* [TASK]
Filter these entries down to the lines that hold the word "will", and show each of them.

[Stored records]

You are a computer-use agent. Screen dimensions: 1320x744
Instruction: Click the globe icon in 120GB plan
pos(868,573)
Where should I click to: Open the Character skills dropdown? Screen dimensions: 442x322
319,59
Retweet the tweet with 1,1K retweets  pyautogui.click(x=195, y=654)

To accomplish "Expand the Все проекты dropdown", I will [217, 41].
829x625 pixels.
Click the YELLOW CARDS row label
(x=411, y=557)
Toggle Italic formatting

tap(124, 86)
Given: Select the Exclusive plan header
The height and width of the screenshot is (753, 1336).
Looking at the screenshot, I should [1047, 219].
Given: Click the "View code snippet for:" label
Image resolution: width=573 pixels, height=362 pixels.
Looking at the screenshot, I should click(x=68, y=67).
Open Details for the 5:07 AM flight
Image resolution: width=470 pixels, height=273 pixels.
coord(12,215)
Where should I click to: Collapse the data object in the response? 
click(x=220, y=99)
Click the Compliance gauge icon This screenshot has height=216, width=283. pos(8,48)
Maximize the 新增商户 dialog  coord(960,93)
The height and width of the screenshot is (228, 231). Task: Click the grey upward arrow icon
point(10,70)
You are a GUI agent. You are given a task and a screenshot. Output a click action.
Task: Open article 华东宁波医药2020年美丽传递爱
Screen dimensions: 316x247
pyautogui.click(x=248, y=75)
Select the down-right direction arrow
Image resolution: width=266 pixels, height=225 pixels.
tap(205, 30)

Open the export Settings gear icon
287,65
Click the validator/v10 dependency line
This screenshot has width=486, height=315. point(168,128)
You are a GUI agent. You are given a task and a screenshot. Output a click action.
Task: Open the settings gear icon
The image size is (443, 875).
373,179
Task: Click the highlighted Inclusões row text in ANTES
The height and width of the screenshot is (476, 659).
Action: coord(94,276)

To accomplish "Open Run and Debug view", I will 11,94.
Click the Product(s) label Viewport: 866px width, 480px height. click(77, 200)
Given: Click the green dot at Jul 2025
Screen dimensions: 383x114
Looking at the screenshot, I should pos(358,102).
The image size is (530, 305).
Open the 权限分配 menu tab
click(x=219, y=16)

* [SOLUTION FOR THIS PROBLEM]
To accomplish "Expand the Все проекты dropdown", I will [217, 41].
To accomplish "Open Run and Debug view", I will 11,94.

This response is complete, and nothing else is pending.